Every AI workflow that touches the physical world eventually needs OCR. Scanned contracts, handwritten notes, screenshots, receipts, whiteboards — if it’s an image with text, you need a way to extract that text for an LLM to work with.

This review covers MCP servers specifically built for optical character recognition and document intelligence — extracting text from images and scanned documents where the text isn’t already digital. For MCP servers that process digital PDFs, DOCX, and other native document formats, see our PDF & Document Processing review. There’s overlap (Docling and MarkItDown both have OCR capabilities), but the servers here are purpose-built for recognition tasks.

The headline after 44 days: the ecosystem is meaningfully stronger at the top. PaddleOCR’s MCP server doubled its tool count from 2 to 4 and added VLM-based models. MinerU — a 61,700-star document intelligence library — launched an official MCP server that is now the most-visited OCR server on PulseMCP. Docling grew from 35,000 to 59,000 stars with a flurry of releases. The major cloud vendor gap (Google Cloud Vision, AWS Textract, Azure Document Intelligence) remains open.

Category: Business & Productivity


Official Vendor & Library Servers

MinerU MCP (OpenDataLab) — Highest PulseMCP Traffic

Detail Info
opendatalab/MinerU ~61,700 stars
License Apache-2.0 (relicensed from AGPLv3 in April 2026)
Language Python / TypeScript / Go SDKs
Formats PDF, DOCX, PPTX, XLSX → Markdown, JSON, HTML, LaTeX
PulseMCP weekly ~1,200 (highest in OCR category)

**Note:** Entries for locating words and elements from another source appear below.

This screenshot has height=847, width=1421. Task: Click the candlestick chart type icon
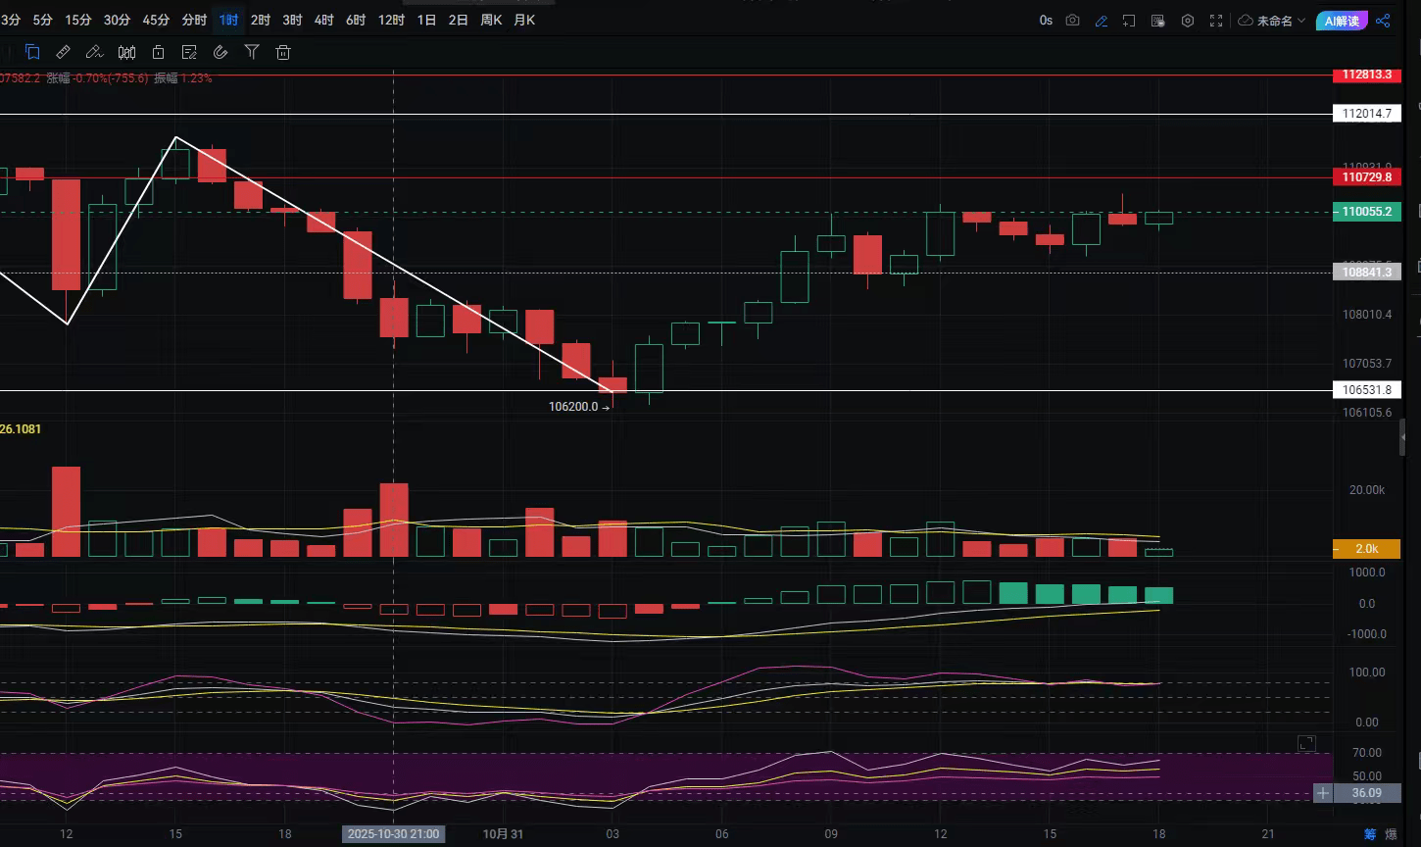[x=126, y=53]
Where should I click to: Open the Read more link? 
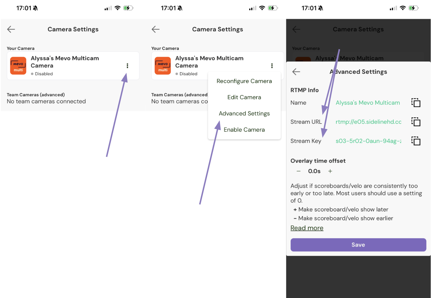307,228
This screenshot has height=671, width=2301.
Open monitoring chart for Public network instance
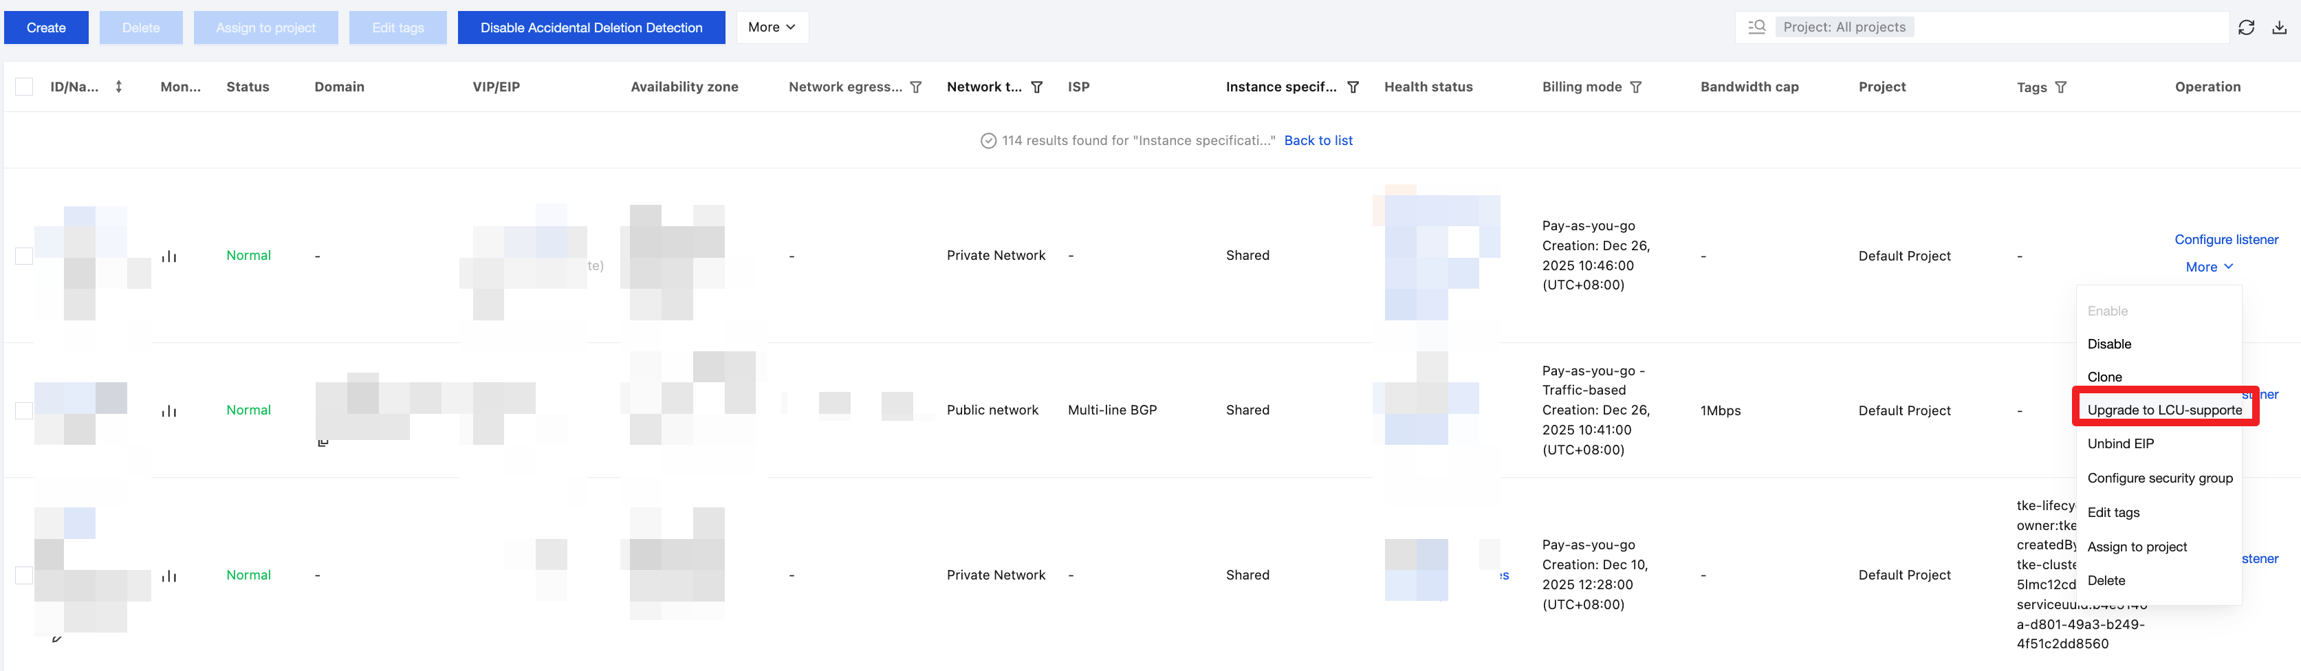pyautogui.click(x=169, y=411)
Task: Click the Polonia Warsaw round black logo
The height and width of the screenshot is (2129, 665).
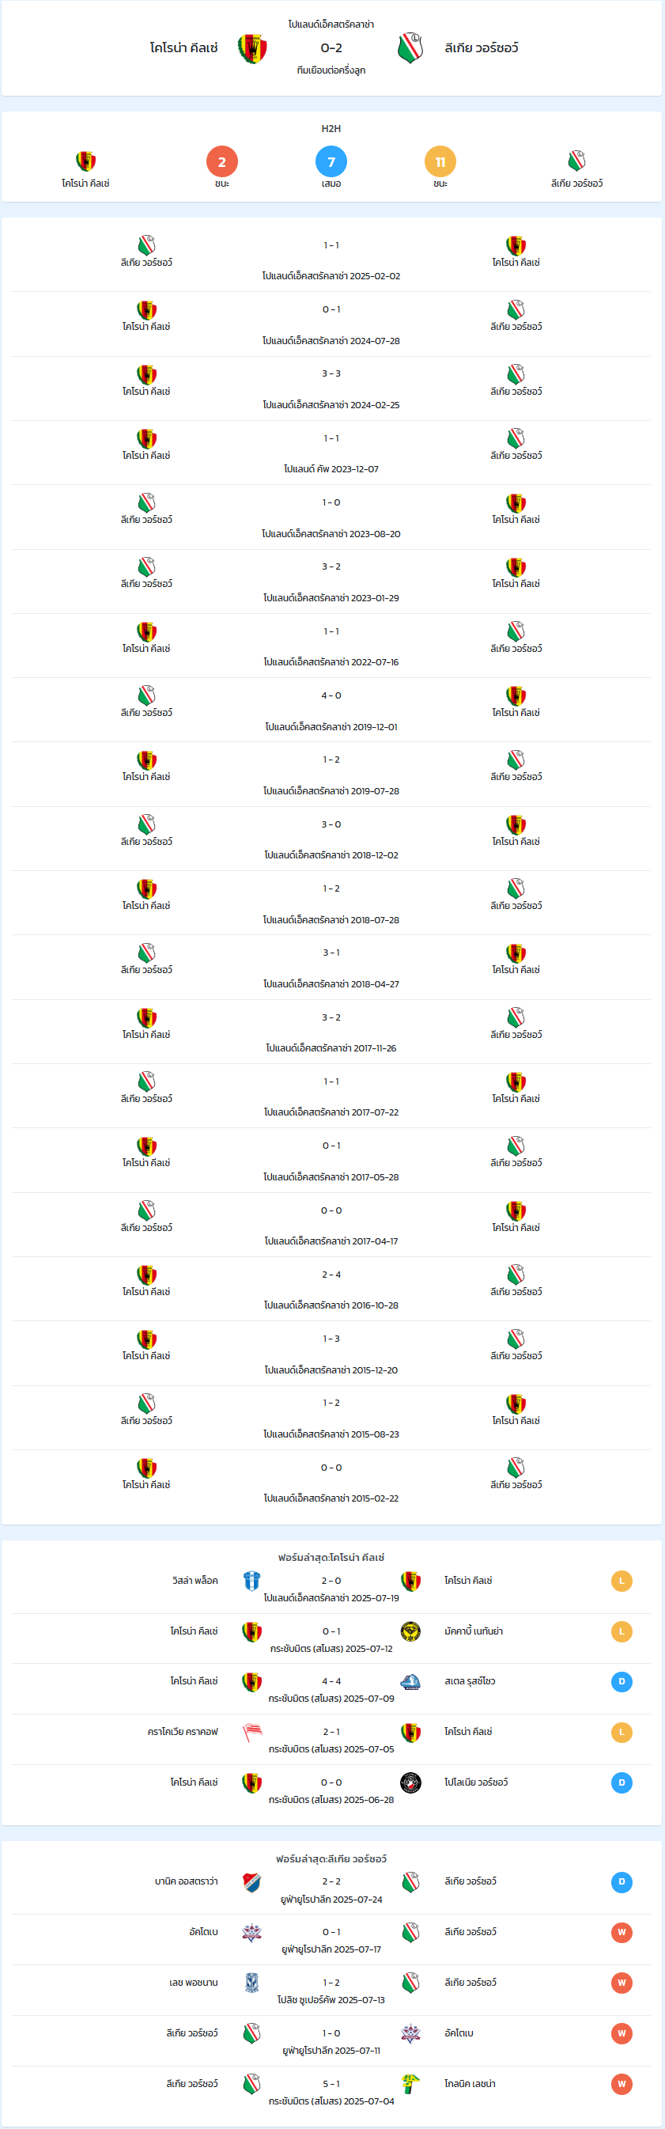Action: click(x=411, y=1782)
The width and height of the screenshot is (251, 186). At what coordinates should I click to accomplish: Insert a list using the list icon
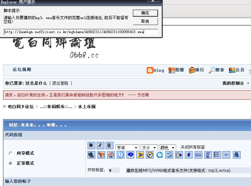click(217, 155)
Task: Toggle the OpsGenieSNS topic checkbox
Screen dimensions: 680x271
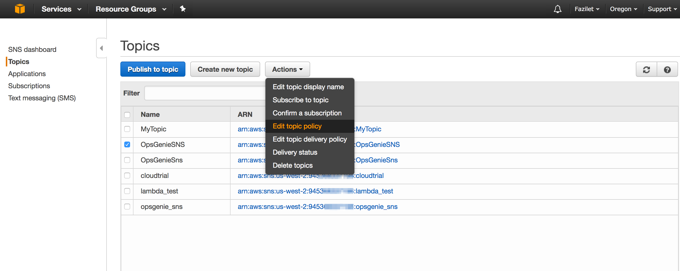Action: coord(127,145)
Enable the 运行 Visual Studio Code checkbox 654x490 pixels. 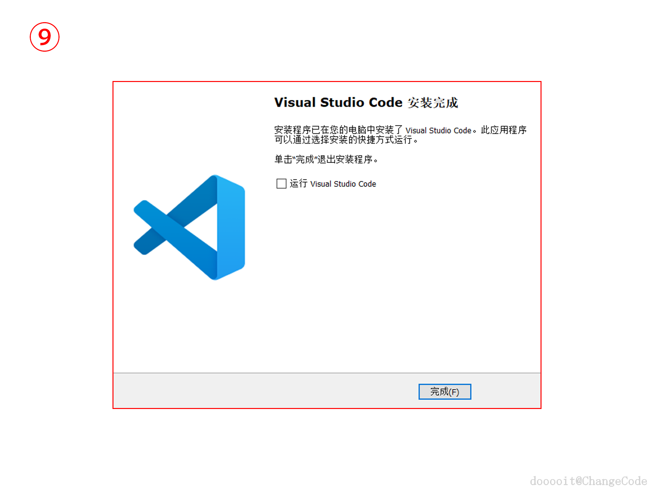click(x=281, y=184)
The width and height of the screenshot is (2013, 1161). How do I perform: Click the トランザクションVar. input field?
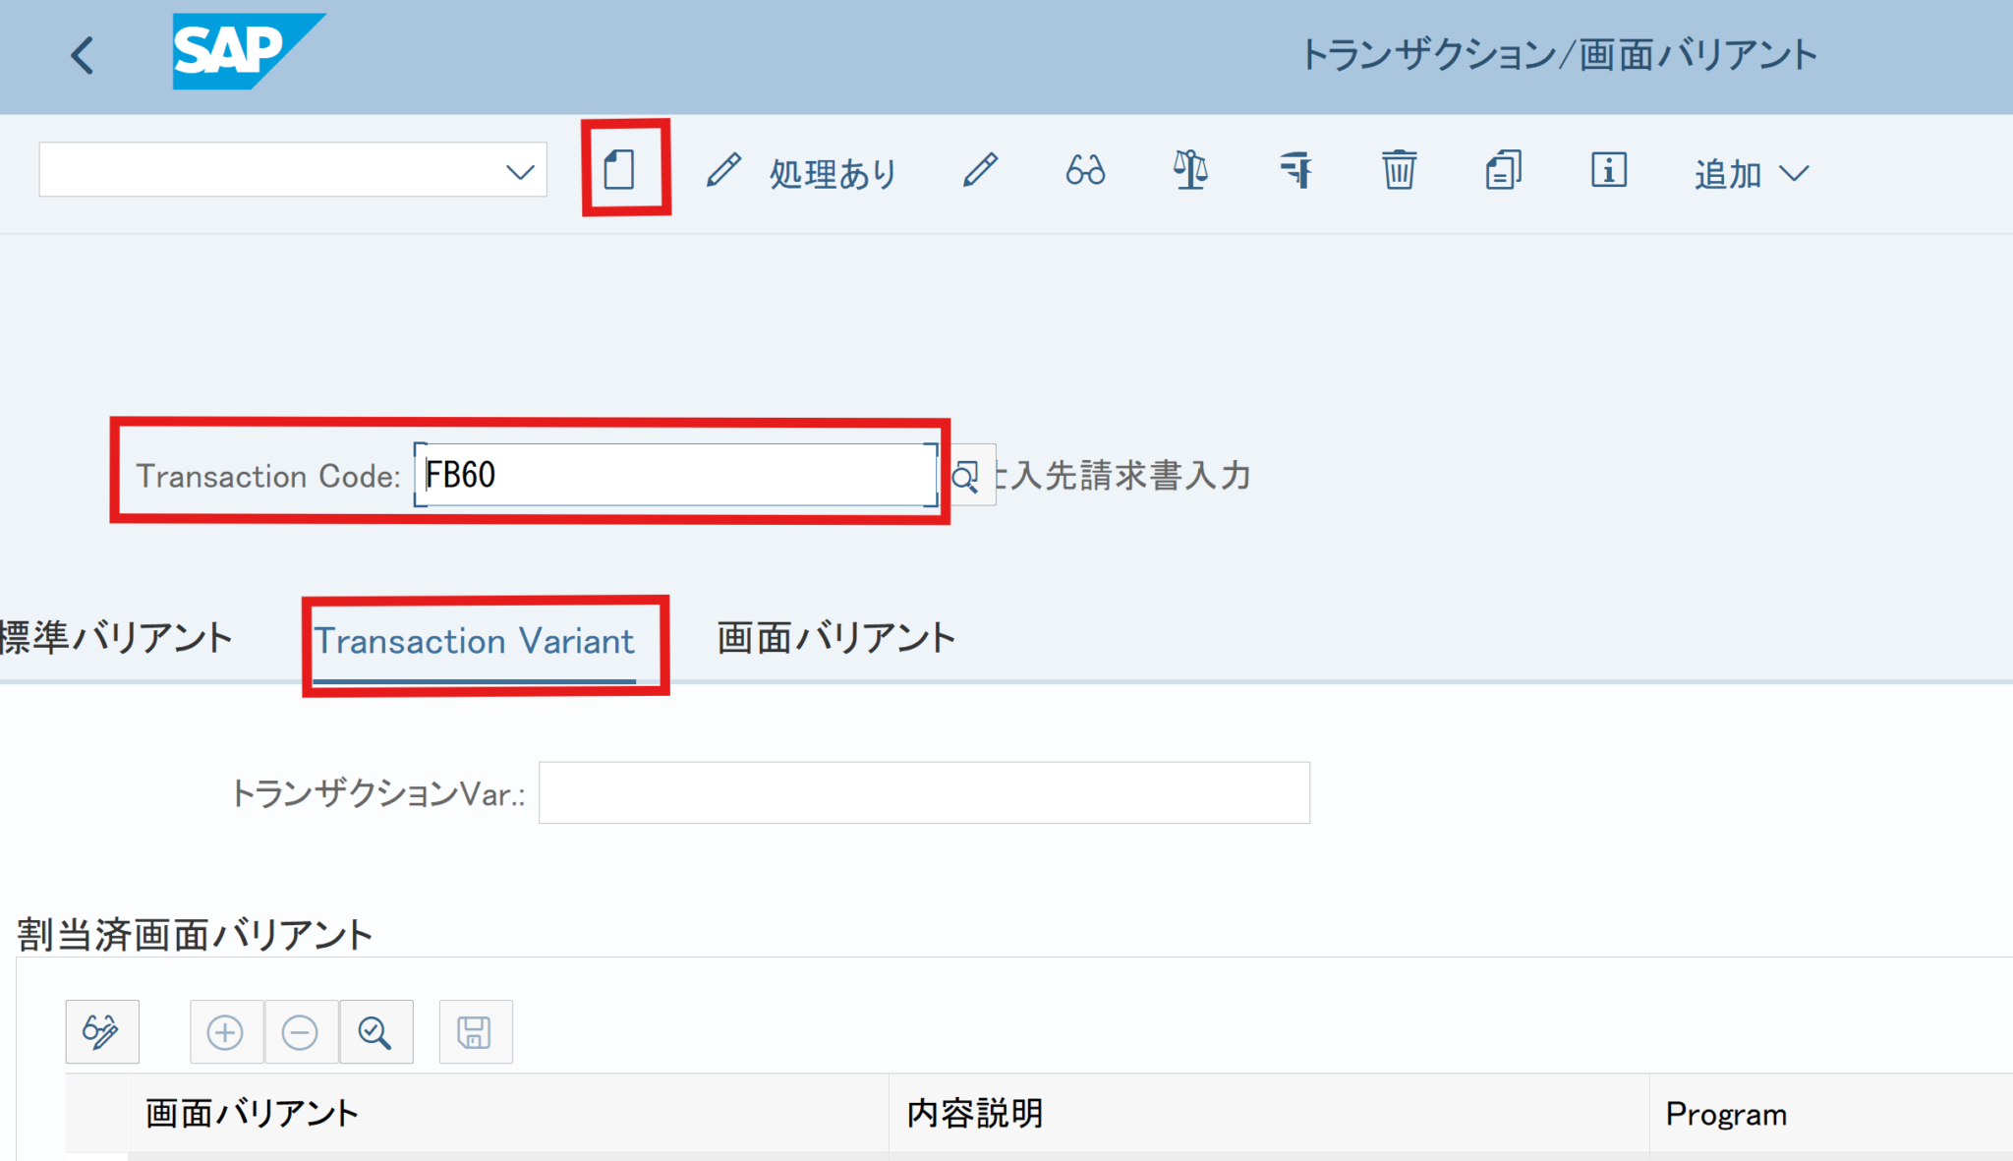point(923,792)
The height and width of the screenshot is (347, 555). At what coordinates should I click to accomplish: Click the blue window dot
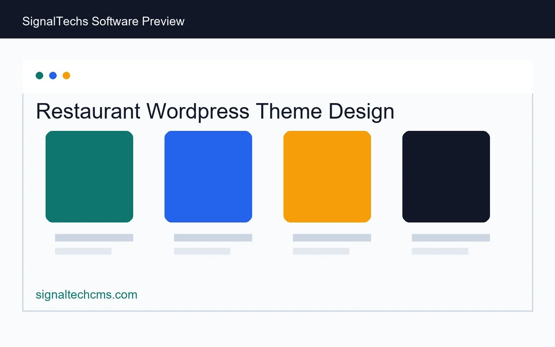53,75
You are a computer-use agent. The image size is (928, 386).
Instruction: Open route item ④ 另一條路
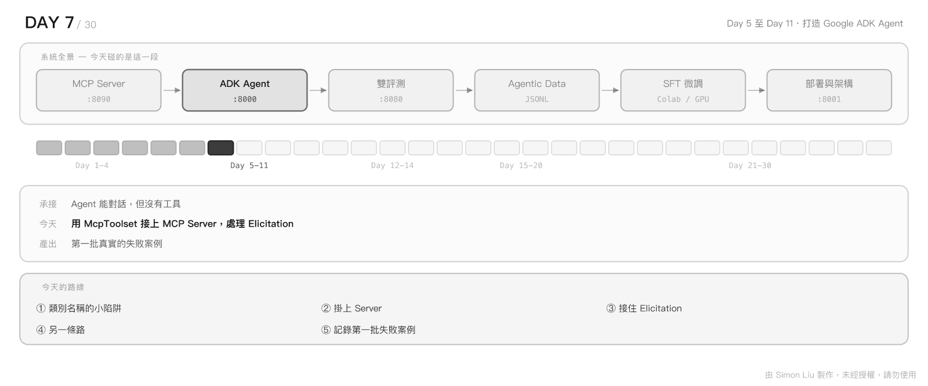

MinerU arrived on PulseMCP on March 18, 2026 — one day before the original version of this review was published — and has since become the most-visited OCR/document intelligence MCP server in the directory. The parent library’s 61,700 stars make it the second most-starred OCR-adjacent project after PaddleOCR, and it focuses specifically on high-fidelity document-to-Markdown conversion at a level of accuracy that rivals commercial services.

What Works Well

Breadth of input formats. PDF, DOCX, PPTX, and XLSX all convert natively to Markdown, JSON, or HTML. Native DOCX/PPTX/XLSX support was added in v3.0.0 (March 29) and v3.1.0 (April 17). Prior versions handled PDFs only.

Multiple inference backends. MinerU supports three modes — pipeline (lightweight), hybrid-engine (balanced), vlm-engine (highest accuracy). The VLM engine uses MinerU2.5-Pro-2604-1.2B, which achieved 86.2% on OmniDocBench v1.5 (v3.0.0). Formula preservation (LaTeX output), chart handling, and table extraction are all addressed in dedicated pipeline stages.

Multiple deployment options. CLI, REST API, Docker, Gradio WebUI, and official SDKs for Python, Go, and TypeScript. This is infrastructure designed for production document processing, not just a weekend wrapper.

Fast iteration. Seven releases between March 29 and April 28 (v3.0.0 through v3.1.6), covering AMD/Ascend NPU support, timeout handling, DOCX/PPTX chart fixes, and office document bugs. The April relicensing from AGPLv3 to Apache 2.0 removes a significant license friction point.

What Doesn’t Work Well

Heavy infrastructure. MinerU is not a lightweight tool. The VLM engine downloads a 1.2B-parameter model. The REST API deployment via Docker is the most practical MCP integration path.

Young MCP layer. The MCP server integration is newer than the underlying library. Documentation on the MCP-specific tools is less complete than the REST API and CLI documentation.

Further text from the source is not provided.